Nel suo intervento ad Arquata, l'archeologa Venturino ha ricordato
«… Quanto rinvenuto, e la presenza soprattutto di numerose schegge di scarto della lavorazione di
ciottoli di pietra verde, reperibili nell’alveo del Lemme, e della Scrivia, ci fanno ipotizzare un’area di
lavorazione per la lavorazione di lame di ascia levigate9…»
Comunemente dai paleoetnologi si riconosce come caratteri distintivi del Neolitico oltre all’uso
delle pietre dure levigate anche la fabbricazione di vasi di terracotta, il culto dei morti, l’uso di
abitazioni fisse, la prima industria tessile e le prime forme di allevamento del bestiame, oltre
all’esercizio della caccia e della pesca, giammai caduto in disuso, la coltivazione dei campi […].
I materiali per lo studio di questa civiltà sono forniti dai depositi archeologici di:
«1. fondi di capanne; 2. stazioni all’aperto o officine; 3. grotte naturali e artificiali; 4. palafitte o
stazioni lacustri; 5. monumenti megalitici, oltre che dalle sepolture10».

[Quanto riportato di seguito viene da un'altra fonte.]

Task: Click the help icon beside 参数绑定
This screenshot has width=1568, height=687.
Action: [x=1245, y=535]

Nel Basso Pieve a 190 m s.l.m. tra il terriccio grasso e nerastro (del fondo di capanna?) i resti
archeobotanici, con cura raccolti, indubbiamente rappresentano materiale abbandonato
dall’uomo. L’analisi attentamente condotta dal prof. Arobba ha indicato che trattasi di microresti di
interesse alimentare. In prevalenza trattasi di nocciole e, in percentuale minore, cereali, orzo,
piccolo farro, vite selvatica e rovo; mentre l’analisi dei carboni lignei ha rilevato l’utilizzo
principalmente della quercia decidua e poi di pruni, rosacee maloideae e abete bianco.
Ciò sta a dimostrare che l’uomo primitivo, nell’approvvigionarsi il legname da ardere, evitava il
taglio delle piante fruttifere, in quanto rappresentavano fonte di sostentamento e potevano fornire
risorse alternative. Nella preistoria e protostoria le tecniche di conservazione degli alimenti erano:
la cottura, l'essiccazione, l’affumicatura e la tostatura. Il trattamento riferito ai resti novesi
potrebbe essere un primo esempio di tostatura. È un’interessante ipotesi di lavoro.’

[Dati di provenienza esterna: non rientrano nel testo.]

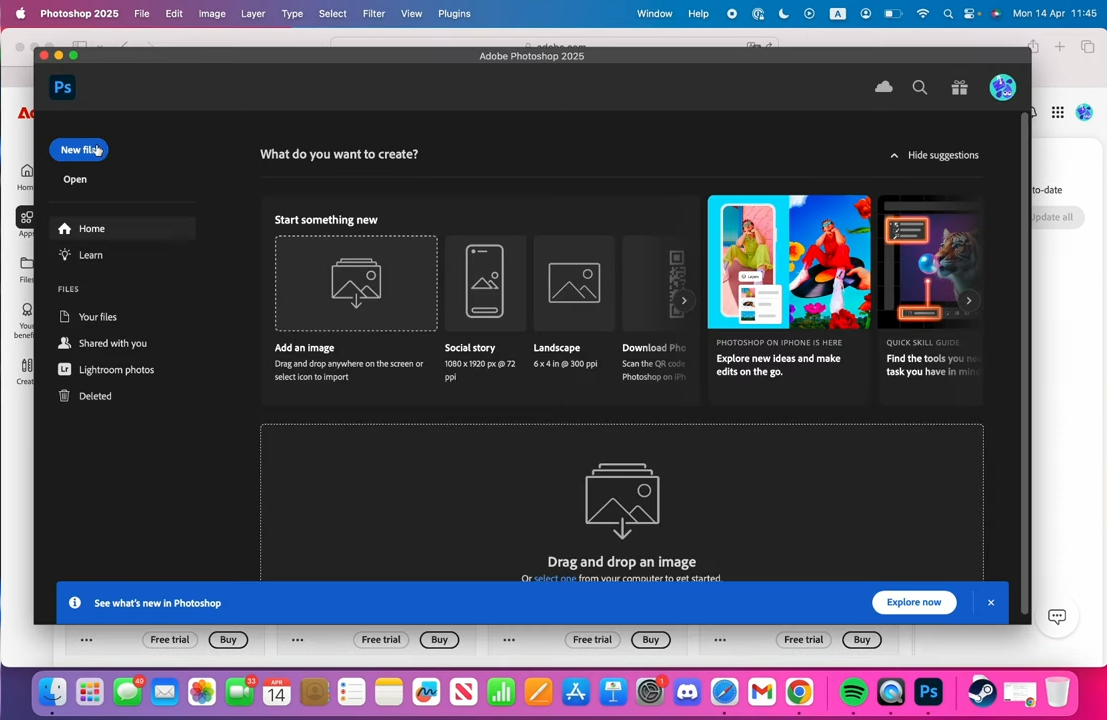Screen dimensions: 1107x720
Task: Open the Deleted files section
Action: coord(95,396)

I romani tenevano in grande considerazione il nocciolo, in quanto: colonizzava i terreni e cresceva
ai margini del bosco, locus orridus, ove evitavano d’addentrarsi; il legno della pianta molto elastico
era utilizzato per produrre archi; conoscevano le proprietà benefiche, nutritive e terapeutiche del
frutto che utilizzavano in diverse modalità; infine, simbolicamente, la nocciola per la sua ricchezza
nutritiva era donata come augurio di fertilità e protezione (guscio), mentre la verga con i rami
intrecciati che si trasformano in serpenti, sembra abbia ispirato il simbolo caduceo della farmacia
(legame tra mondo reale e soprannaturale).

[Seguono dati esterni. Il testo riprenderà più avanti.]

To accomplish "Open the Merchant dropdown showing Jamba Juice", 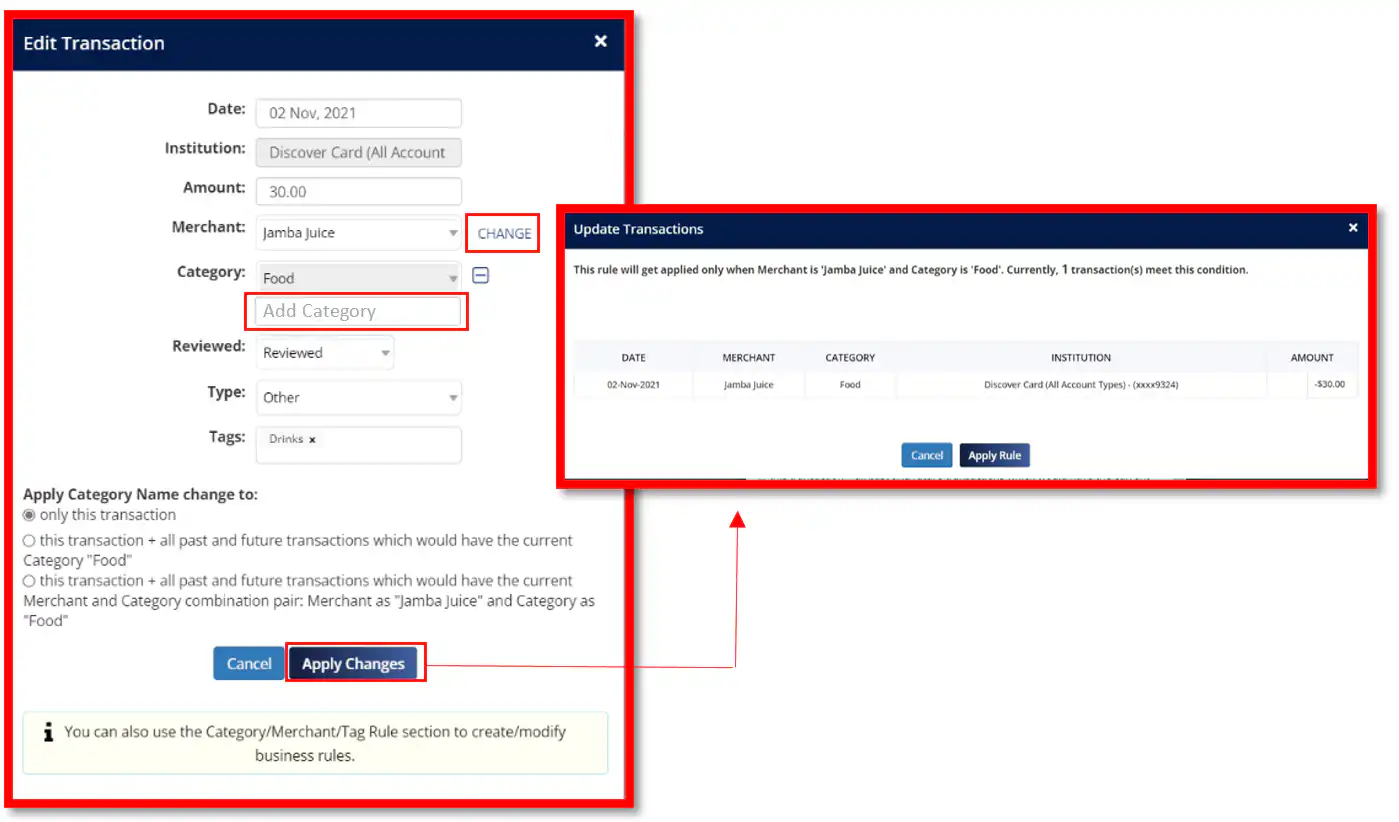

Ma veniamo ai giorni nostri.
La nocciola, come in genere la frutta secca lipidica, rappresenta una fonte naturale di principi attivi
importanti per la salute del nostro organismo. Ma nel consumo bisogna evitarne gli eccessi, regola
peraltro sempre basilare11.
Nel suo intervento di cui alla nota 4, ha portato questi risultati: nocciole del Basso Pieve, datazione al radiocarbonio:
5053+89 a. C. = 7003 + 89 anni fa; n° frammenti: 3809 (pari a 123 frutti integri); frequenza: 33 frutti/10 kg di terreno;
diametro del frutto: 8 – 11 mm.
9 Maurizio Iappini, su La Stampa, op.cit.
10 Ugo Antonielli, Preistoria. Archeologia, Enciclopedia Treccani, op.cit. pp. 571-576.
11 Per evitare l’eccessivo apporto calorico, la quantità giornaliera di nocciole consigliata nella dieta alimentare è tra i
20 e 30 grammi, pari a circa due cucchiai di frutti sgusciati, dal blog: www.tuttogreen.it/nocciole-proprietà-ricette.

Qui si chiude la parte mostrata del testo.